▶ [Exercise aim]: Exactly the lines from the start of the data below through the line containing "Click the sort" must be returned, and no others.
:: Dataset excerpts ::
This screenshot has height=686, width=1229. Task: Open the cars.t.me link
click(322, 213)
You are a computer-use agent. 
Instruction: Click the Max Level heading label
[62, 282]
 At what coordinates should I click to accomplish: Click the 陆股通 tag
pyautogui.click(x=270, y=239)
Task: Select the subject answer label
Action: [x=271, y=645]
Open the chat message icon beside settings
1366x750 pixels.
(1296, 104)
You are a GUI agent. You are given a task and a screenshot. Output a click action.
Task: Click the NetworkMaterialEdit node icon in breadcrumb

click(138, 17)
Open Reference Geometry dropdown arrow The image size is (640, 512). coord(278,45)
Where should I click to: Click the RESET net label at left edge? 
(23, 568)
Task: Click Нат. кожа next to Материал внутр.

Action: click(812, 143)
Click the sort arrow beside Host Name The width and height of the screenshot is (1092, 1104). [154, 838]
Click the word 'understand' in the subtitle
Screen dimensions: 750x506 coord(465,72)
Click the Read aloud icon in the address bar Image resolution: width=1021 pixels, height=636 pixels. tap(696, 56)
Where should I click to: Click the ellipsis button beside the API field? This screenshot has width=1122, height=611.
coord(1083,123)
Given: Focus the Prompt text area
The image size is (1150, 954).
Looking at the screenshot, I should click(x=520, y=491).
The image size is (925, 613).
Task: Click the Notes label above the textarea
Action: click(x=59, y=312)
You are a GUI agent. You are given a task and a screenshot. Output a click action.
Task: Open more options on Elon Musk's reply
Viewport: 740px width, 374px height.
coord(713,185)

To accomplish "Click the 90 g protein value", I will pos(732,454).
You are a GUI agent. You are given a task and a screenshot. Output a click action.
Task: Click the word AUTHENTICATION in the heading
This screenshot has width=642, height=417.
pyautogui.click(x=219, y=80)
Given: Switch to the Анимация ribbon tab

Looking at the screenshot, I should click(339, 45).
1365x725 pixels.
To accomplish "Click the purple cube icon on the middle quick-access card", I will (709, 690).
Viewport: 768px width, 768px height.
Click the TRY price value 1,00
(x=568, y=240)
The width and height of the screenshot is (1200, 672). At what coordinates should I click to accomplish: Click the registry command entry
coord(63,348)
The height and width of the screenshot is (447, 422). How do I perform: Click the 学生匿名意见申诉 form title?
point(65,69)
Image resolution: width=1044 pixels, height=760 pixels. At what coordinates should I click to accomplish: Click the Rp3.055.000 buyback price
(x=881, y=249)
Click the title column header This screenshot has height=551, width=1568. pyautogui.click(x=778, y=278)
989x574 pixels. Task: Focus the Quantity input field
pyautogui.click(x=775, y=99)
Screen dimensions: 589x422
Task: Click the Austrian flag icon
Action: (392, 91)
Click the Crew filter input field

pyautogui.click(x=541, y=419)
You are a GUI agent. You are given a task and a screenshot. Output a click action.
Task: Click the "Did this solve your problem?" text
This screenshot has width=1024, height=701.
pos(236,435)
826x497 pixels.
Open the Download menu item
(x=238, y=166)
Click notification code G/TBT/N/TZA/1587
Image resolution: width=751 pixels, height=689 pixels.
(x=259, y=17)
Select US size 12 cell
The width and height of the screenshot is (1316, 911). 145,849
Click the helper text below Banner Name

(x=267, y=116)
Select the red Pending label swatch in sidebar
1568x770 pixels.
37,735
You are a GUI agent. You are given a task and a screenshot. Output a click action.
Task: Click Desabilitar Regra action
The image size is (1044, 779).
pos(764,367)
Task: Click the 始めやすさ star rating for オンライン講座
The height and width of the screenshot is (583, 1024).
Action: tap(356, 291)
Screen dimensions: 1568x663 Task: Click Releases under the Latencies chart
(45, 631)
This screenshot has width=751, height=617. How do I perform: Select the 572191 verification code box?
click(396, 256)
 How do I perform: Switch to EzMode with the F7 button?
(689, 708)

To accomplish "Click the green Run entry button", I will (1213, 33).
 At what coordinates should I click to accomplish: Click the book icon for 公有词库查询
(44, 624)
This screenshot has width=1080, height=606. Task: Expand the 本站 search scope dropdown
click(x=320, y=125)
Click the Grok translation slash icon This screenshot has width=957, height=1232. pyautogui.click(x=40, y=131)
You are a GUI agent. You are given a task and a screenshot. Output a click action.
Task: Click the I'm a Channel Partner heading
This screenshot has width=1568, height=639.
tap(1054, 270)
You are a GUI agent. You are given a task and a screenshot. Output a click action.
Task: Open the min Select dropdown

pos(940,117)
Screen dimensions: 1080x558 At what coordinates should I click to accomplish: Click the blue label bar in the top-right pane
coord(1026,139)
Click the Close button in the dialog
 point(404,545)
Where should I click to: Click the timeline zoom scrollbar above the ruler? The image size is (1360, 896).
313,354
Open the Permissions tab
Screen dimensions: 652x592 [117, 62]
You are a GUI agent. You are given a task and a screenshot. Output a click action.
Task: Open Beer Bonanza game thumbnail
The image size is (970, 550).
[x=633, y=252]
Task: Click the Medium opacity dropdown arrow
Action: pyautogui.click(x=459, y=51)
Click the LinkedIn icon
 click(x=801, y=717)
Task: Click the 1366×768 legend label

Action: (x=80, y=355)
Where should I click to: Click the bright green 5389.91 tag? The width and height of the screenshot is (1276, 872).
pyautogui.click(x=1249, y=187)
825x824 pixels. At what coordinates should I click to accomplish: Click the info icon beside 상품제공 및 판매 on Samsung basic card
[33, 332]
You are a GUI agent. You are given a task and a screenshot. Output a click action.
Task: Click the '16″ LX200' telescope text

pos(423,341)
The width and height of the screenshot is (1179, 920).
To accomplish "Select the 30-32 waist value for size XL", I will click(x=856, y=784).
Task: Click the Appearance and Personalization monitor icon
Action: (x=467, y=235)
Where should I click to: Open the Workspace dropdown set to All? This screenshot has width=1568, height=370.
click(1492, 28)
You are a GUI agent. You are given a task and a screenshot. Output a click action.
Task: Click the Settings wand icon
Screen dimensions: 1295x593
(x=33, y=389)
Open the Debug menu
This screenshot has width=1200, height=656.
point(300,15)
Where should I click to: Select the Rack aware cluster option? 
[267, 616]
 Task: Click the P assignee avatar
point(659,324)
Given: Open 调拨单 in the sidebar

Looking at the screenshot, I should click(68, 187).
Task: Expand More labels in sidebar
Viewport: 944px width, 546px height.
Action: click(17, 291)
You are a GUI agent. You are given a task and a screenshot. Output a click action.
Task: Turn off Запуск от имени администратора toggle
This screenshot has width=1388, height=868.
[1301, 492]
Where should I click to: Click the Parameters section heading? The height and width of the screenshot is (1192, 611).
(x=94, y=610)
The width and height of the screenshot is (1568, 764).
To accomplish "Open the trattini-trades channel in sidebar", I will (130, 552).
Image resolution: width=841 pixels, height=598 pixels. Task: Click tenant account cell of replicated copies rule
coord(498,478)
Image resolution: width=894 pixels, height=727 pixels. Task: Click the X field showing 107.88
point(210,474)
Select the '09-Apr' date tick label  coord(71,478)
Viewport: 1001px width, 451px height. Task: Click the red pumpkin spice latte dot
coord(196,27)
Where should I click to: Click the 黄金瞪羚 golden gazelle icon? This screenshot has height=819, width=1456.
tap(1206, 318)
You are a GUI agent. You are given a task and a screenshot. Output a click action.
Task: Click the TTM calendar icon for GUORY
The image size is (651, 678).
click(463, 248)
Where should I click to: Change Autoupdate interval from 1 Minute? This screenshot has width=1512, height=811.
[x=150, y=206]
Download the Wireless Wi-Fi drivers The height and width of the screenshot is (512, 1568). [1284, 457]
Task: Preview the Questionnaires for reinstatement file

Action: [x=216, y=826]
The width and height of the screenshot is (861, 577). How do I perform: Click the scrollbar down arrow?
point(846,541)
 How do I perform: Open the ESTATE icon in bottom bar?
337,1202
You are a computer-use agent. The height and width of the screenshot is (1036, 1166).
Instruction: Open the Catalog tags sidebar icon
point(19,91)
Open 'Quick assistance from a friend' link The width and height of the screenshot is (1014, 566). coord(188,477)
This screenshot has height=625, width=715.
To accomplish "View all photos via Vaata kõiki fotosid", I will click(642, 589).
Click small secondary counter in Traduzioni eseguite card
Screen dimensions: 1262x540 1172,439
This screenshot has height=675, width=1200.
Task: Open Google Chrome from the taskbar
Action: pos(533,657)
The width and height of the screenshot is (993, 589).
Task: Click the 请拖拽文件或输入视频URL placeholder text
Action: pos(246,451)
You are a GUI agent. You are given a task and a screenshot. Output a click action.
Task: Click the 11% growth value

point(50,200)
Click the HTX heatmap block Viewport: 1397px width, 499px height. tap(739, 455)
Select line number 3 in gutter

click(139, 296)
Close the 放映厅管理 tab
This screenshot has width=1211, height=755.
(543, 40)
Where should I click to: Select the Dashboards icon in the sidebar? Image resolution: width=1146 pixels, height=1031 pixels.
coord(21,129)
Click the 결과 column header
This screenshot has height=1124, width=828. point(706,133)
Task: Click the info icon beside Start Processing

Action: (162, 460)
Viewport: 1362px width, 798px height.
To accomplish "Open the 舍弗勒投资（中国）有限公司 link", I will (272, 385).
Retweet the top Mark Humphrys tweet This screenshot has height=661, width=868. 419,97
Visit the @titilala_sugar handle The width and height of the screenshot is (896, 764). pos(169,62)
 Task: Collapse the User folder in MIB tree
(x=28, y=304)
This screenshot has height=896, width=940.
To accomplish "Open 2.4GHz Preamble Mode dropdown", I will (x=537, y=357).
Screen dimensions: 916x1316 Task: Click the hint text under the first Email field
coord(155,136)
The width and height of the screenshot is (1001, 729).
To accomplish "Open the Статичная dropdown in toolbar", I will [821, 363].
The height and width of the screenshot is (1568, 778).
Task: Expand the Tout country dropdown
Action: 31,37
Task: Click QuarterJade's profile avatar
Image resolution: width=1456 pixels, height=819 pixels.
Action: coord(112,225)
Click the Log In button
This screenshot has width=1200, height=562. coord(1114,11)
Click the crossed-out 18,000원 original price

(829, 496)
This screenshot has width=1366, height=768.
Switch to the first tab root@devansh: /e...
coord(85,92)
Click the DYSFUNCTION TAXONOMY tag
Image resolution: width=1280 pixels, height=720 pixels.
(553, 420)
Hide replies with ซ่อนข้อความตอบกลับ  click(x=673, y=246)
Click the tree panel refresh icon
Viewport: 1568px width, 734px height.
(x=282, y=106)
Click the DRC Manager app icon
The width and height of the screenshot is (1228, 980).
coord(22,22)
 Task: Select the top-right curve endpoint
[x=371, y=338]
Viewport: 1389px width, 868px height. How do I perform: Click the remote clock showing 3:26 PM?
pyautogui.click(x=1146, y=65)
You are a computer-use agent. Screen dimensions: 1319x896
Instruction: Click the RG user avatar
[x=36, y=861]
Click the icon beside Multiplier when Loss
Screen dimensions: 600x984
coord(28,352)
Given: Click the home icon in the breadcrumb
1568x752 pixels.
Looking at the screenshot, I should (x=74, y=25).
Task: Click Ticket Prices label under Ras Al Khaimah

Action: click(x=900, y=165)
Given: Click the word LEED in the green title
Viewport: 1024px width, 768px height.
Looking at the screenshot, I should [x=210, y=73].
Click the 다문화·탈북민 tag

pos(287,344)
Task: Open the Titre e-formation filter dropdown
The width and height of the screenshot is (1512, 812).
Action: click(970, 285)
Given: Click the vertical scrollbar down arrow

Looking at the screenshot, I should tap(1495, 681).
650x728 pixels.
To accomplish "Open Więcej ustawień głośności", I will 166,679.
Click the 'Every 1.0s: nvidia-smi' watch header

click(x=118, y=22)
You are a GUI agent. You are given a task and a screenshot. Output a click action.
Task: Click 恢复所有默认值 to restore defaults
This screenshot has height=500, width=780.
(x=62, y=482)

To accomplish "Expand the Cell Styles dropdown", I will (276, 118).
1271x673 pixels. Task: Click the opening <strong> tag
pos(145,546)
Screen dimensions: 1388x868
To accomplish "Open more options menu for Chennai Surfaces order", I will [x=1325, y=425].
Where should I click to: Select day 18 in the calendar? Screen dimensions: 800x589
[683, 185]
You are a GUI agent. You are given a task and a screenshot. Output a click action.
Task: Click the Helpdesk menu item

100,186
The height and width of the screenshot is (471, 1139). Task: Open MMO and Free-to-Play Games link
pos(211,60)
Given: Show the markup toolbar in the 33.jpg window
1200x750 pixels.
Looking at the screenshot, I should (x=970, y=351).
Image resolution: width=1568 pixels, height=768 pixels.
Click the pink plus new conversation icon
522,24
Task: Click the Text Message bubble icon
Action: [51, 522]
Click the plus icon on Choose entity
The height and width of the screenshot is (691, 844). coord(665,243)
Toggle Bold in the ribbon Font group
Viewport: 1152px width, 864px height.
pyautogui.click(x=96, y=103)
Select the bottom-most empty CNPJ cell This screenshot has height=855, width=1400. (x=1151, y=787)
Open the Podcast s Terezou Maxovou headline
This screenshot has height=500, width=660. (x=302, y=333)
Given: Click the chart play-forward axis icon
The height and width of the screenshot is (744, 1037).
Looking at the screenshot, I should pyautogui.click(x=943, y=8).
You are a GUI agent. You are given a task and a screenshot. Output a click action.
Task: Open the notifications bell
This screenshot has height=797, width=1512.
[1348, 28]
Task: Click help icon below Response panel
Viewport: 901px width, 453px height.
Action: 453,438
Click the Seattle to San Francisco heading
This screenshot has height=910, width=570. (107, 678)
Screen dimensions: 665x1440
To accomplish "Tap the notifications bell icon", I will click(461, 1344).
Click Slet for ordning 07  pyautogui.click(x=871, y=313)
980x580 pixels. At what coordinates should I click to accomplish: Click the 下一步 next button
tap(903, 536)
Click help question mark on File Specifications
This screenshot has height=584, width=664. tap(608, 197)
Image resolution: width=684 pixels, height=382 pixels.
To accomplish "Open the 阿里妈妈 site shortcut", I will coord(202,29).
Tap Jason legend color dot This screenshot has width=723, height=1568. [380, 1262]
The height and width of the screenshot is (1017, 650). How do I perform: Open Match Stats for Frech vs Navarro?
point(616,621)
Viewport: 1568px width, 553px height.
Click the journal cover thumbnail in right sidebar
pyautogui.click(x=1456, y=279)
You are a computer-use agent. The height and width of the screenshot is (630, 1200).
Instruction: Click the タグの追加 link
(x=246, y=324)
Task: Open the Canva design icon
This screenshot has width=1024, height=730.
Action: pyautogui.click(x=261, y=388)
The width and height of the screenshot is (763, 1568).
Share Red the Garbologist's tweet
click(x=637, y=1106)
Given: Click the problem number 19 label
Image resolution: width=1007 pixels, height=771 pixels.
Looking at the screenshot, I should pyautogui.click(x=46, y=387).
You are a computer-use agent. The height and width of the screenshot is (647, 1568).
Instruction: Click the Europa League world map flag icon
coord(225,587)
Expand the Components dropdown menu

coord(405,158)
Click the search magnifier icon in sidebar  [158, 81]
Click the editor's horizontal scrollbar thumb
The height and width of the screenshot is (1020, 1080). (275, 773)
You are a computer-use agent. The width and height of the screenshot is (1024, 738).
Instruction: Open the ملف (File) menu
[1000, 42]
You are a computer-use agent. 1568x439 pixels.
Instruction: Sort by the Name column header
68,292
:::
▶ [Response for this exercise]:
This screenshot has height=686, width=1229. Task: Open the cars.t.me link
click(322, 213)
You are a computer-use agent. 
Instruction: Click the Max Level heading label
[62, 282]
 At what coordinates should I click to accomplish: Click the 陆股通 tag
pyautogui.click(x=270, y=239)
Task: Select the subject answer label
Action: [x=271, y=645]
Open the chat message icon beside settings
1366x750 pixels.
(1296, 104)
You are a GUI agent. You are given a task and a screenshot. Output a click action.
Task: Click the NetworkMaterialEdit node icon in breadcrumb

click(138, 17)
Open Reference Geometry dropdown arrow The image size is (640, 512). coord(278,45)
Where should I click to: Click the RESET net label at left edge? 
(23, 568)
Task: Click Нат. кожа next to Материал внутр.

Action: click(812, 143)
Click the sort arrow beside Host Name The width and height of the screenshot is (1092, 1104). [154, 838]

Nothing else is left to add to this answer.